The most frequently reported adverse events in the 12- and eight-week treatment arms were headache (14 and 17 per cent, respectively), fatigue (12 and 15 per cent, respectively) and nausea (15 and 9 per cent, respectively).
OPTIMIST-2 is a phase 3, open-label, single-arm trial to investigate the efficacy and safety of SMV/SOF in treatment-naive and treatment-experienced genotype 1 CHC patients with cirrhosis. The primary endpoint is SVR12 with SMV/SOF versus a historical control.
Twelve weeks of treatment with SMV/SOF resulted in SVR12 rates of 84 per cent (n=86/103), which was superior to the SVR12 rate of 70 per cent in the historical control.
Higher SVR12 rates were seen in patients with baseline NS5A polymorphisms with or without NS3 Q80K polymorphisms (100 per cent; n=13/13), patients with albumin =4 g/dL (94 per cent; n=47/50) and treatment-naïve patients (88 per cent; n=44/50).
The most common adverse events were fatigue (20 per cent), headache (20 per cent) and nausea (11 per cent).
Hepatitis C is a blood-borne infectious disease of the liver that affects approximately 2.7 million people in the United States and is a leading cause of chronic liver disease. Approximately 150 million people are infected with hepatitis C worldwide and 350,000 people per year die from the disease globally. When left untreated, hepatitis C can cause significant damage to the liver, including cirrhosis. Additionally, hepatitis C may increase the risk of developing complications from cirrhosis, which may include liver failure.

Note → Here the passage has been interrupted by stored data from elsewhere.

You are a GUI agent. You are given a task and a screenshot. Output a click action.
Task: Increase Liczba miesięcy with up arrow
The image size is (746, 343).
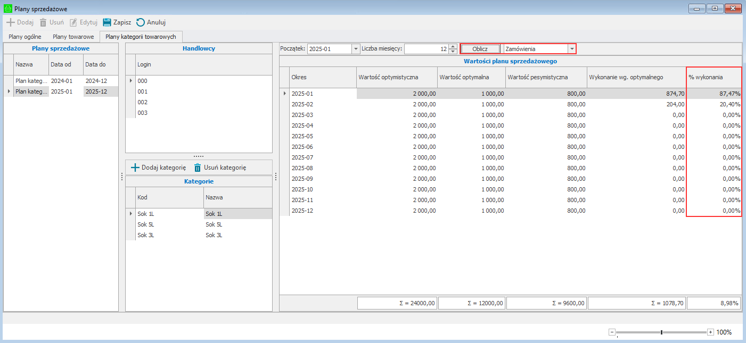[x=453, y=46]
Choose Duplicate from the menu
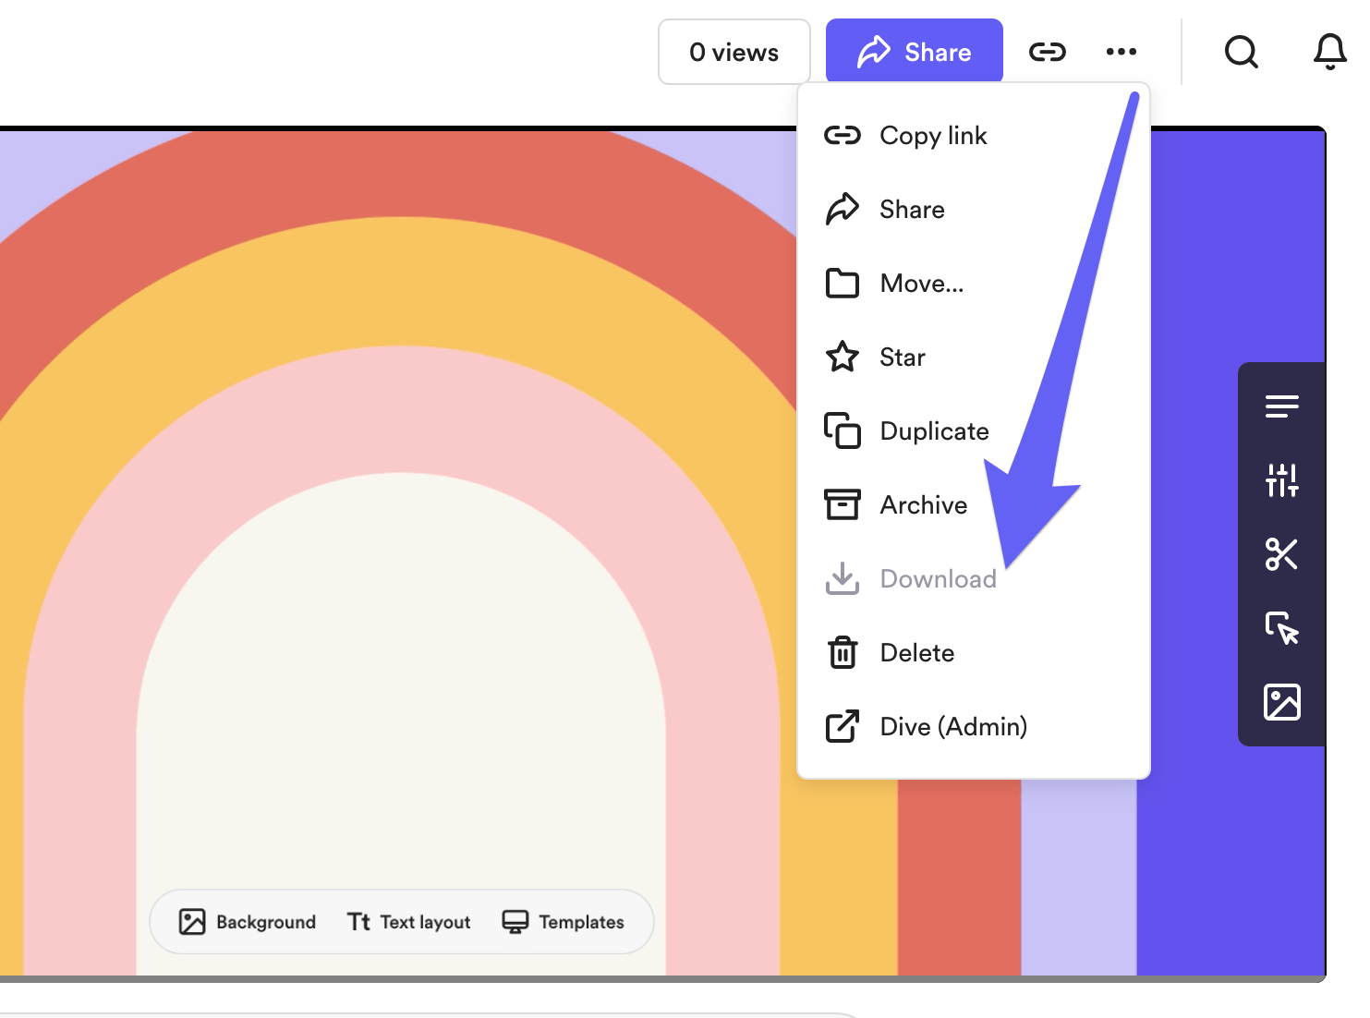Viewport: 1370px width, 1018px height. point(933,431)
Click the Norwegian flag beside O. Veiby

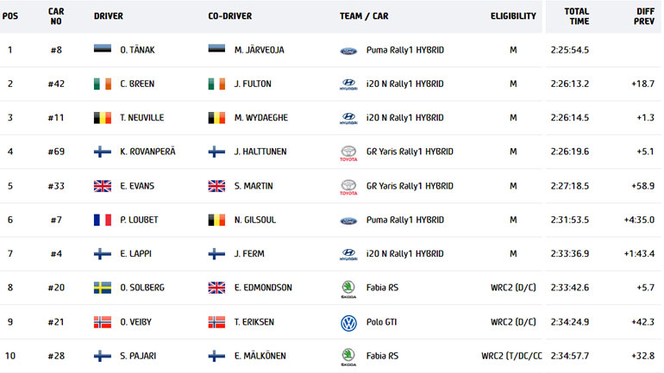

Olysio is an NS3/4A protease inhibitor which has been developed by Janssen Sciences Ireland UC in collaboration with Medivir AB.
In November 2013, Olysio was initially approved by the US FDA, and in May 2014, it was granted marketing authorisation by the European Commission. Subsequent marketing authorisations have followed in several other countries around the world. Indications vary by market.
Janssen is responsible for the global clinical development of Olysio and has exclusive, worldwide marketing rights, except in the Nordic countries. Medivir AB retains marketing rights for Olysio in these countries under the marketing authorisation held by Janssen-Cilag International NV.